__YOUR INSTRUCTIONS__: Return exactly those lines of the material below that fall between the line holding "M!M na prezentaciji" and the line holding "19 Aprile 2025 (348, 555)", inclusive.

__DATASET RECORDS__:
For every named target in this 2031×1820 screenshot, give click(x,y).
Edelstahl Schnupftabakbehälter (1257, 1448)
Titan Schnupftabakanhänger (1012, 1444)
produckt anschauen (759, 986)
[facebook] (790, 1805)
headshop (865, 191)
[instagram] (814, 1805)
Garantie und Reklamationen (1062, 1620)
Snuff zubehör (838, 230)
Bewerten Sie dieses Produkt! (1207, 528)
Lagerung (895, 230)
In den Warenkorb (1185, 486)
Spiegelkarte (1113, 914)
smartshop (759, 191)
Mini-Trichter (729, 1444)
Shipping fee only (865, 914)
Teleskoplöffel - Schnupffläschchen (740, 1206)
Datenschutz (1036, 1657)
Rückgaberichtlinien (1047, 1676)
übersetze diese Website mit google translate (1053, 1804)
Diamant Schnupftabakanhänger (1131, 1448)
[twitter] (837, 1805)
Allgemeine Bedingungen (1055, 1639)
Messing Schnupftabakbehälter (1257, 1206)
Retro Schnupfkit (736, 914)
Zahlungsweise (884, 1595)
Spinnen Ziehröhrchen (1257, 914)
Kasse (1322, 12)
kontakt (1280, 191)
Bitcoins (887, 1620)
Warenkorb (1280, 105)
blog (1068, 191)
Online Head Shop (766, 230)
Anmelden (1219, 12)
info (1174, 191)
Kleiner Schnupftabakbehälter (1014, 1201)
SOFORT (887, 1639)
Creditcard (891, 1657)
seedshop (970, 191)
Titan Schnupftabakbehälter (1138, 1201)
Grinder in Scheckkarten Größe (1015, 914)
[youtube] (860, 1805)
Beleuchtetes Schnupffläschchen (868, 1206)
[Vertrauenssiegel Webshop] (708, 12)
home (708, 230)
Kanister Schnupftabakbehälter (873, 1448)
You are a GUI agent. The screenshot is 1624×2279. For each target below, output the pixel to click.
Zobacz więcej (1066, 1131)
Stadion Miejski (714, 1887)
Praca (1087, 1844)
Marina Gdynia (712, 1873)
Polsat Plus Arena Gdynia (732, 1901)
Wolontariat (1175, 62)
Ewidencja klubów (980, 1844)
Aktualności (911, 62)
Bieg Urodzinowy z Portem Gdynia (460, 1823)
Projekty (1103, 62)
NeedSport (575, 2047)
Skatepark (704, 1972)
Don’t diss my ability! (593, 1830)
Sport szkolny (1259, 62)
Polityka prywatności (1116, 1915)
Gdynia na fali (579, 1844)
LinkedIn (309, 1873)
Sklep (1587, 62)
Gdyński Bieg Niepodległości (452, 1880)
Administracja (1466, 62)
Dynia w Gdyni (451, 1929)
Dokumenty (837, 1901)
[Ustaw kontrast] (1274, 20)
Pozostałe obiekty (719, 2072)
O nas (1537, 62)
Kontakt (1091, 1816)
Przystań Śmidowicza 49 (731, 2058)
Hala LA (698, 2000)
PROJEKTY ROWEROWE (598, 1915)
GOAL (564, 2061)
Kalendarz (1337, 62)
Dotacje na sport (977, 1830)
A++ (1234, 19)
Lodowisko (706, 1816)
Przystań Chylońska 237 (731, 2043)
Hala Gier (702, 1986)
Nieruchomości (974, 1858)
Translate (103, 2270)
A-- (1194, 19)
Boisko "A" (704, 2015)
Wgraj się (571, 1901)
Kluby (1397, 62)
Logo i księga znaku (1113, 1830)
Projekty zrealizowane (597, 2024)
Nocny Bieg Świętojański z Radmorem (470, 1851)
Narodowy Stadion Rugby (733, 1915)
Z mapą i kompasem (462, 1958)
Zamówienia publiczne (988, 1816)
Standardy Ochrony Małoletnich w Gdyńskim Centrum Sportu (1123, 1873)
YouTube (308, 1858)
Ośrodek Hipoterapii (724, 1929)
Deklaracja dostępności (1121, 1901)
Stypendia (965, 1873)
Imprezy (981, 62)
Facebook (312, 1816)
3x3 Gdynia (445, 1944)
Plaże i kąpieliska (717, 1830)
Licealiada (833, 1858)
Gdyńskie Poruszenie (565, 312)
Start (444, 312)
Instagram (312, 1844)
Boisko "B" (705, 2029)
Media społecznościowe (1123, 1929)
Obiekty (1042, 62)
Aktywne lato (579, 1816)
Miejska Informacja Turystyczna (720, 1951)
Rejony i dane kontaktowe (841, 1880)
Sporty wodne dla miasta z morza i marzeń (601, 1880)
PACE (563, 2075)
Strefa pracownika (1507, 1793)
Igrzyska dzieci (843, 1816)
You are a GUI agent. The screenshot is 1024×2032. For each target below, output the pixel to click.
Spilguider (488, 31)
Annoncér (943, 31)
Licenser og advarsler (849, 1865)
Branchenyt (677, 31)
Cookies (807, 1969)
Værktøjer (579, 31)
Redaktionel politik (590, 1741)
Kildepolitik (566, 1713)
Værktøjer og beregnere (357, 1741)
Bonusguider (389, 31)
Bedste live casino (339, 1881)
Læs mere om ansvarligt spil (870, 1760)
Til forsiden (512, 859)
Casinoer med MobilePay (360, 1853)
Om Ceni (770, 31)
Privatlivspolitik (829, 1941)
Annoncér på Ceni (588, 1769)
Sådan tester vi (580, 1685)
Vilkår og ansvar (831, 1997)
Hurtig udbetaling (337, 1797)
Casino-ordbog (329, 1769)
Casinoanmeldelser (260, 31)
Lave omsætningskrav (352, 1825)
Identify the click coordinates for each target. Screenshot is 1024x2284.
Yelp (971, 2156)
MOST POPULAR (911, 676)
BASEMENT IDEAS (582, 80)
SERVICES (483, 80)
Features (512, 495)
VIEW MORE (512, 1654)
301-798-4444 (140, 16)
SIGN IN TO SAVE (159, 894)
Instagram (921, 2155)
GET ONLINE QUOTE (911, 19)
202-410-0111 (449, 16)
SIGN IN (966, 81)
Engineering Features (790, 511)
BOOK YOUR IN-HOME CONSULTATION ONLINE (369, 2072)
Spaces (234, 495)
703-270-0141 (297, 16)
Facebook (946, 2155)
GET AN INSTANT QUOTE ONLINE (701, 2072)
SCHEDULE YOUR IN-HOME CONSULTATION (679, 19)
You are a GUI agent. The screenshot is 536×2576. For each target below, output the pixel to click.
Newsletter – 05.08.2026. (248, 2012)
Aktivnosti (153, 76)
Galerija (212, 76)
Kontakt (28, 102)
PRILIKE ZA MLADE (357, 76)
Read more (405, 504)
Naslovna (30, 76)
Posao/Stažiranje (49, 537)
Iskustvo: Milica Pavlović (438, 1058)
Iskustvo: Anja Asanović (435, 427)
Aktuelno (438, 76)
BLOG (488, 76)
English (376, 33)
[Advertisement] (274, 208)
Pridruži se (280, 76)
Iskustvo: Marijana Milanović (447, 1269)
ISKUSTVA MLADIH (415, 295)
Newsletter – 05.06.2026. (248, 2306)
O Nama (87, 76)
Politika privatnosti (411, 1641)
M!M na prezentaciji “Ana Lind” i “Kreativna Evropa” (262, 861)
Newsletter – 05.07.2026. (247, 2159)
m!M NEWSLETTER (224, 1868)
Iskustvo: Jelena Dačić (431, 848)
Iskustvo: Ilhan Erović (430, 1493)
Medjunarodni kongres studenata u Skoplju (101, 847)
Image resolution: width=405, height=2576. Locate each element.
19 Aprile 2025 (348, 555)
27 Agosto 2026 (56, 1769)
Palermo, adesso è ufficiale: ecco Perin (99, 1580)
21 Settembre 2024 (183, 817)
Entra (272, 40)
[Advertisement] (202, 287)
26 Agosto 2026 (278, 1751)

__SOLUTION FOR THIS TASK__:
M!M na prezentaciji “Ana Lind” i “Kreativna Evropa” (262, 861)
Newsletter – 05.07.2026. (247, 2159)
m!M NEWSLETTER (224, 1868)
Iskustvo: Jelena Dačić (431, 848)
Iskustvo: Ilhan Erović (430, 1493)
Medjunarodni kongres studenata u Skoplju (101, 847)
Image resolution: width=405, height=2576. Locate each element.
19 Aprile 2025 (348, 555)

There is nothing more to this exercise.